_EXERCISE GOAL_
In the data below, restate exactly the lines from the one with "Task: Select starting" to the final line, both included, but not the pictures.

(Beginning of RECORDS FOR THE EXERCISE)

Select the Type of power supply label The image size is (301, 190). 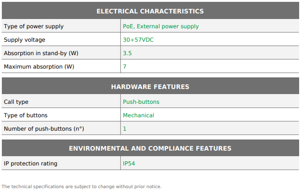[34, 26]
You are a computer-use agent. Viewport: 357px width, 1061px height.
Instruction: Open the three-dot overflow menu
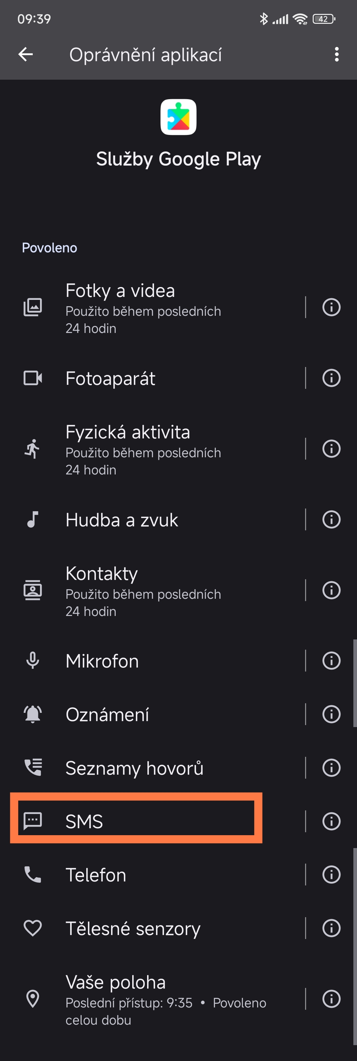tap(336, 54)
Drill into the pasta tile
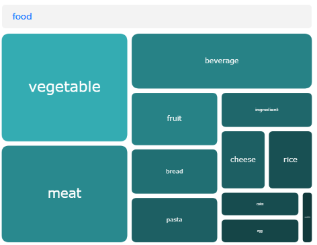The width and height of the screenshot is (317, 245). point(175,220)
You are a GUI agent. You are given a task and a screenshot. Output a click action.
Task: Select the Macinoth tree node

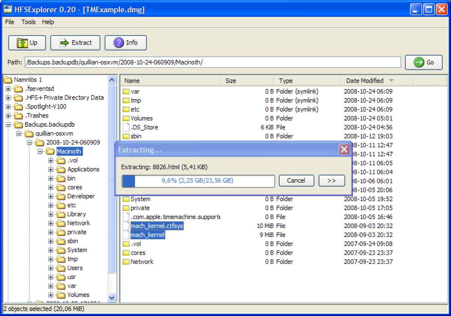click(x=69, y=151)
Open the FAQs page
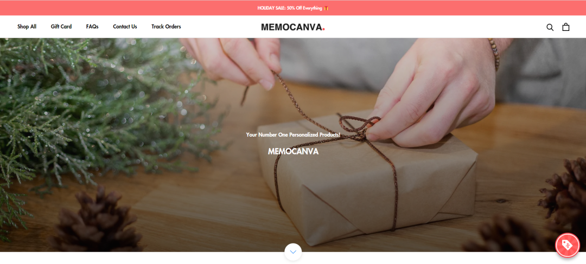586x264 pixels. tap(92, 27)
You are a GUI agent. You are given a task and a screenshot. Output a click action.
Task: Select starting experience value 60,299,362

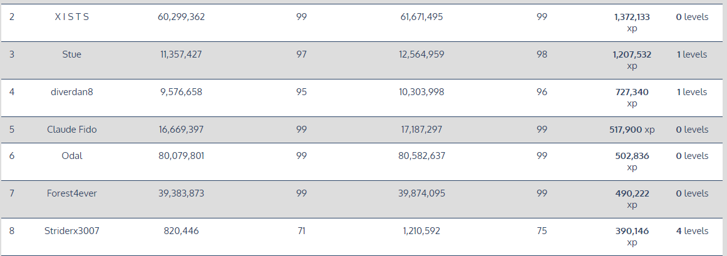(x=181, y=17)
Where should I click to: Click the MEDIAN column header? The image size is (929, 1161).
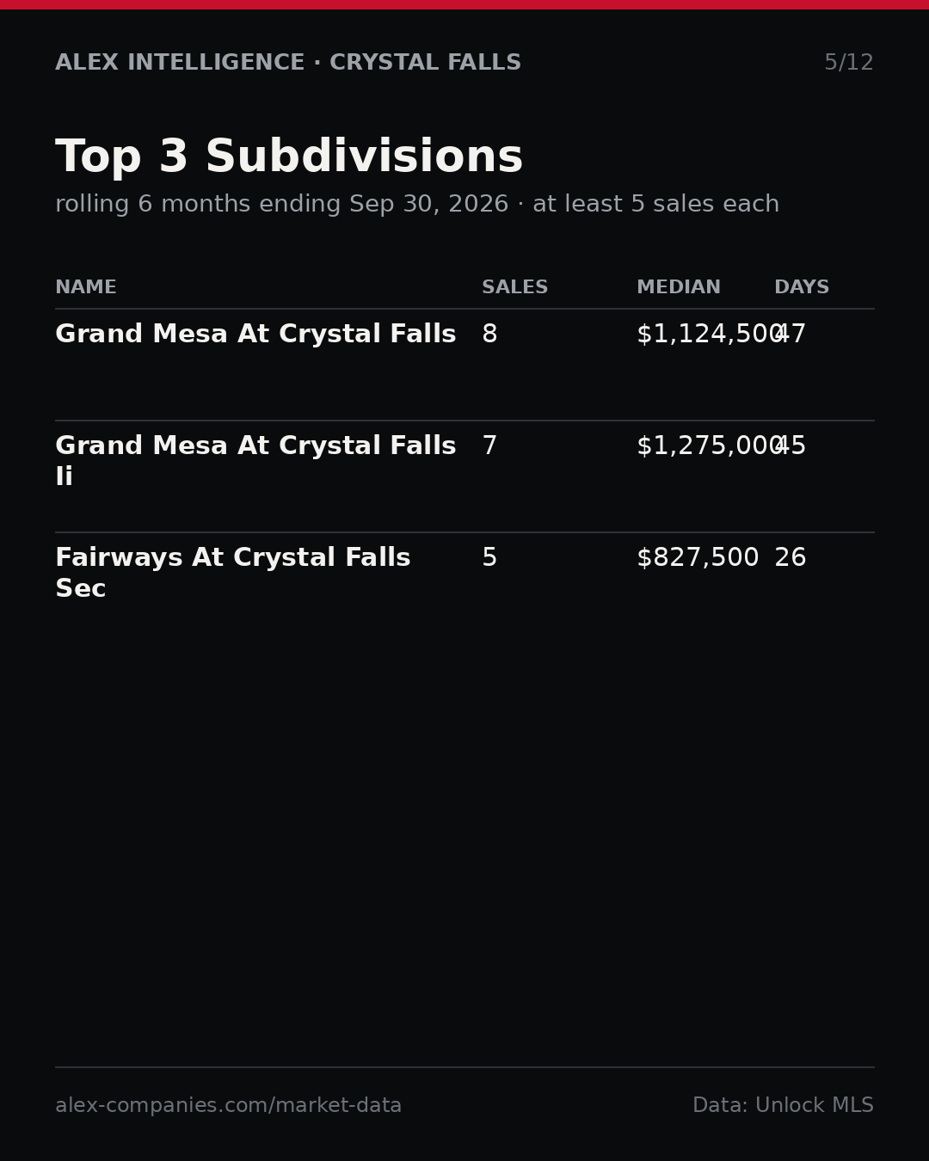679,288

(End of RECORDS FOR THE EXERCISE)

_PROBLEM SOLUTION_
Task: Select starting experience value 60,299,362

(x=181, y=17)
Where should I click to: Click the MEDIAN column header? The image size is (929, 1161).
679,288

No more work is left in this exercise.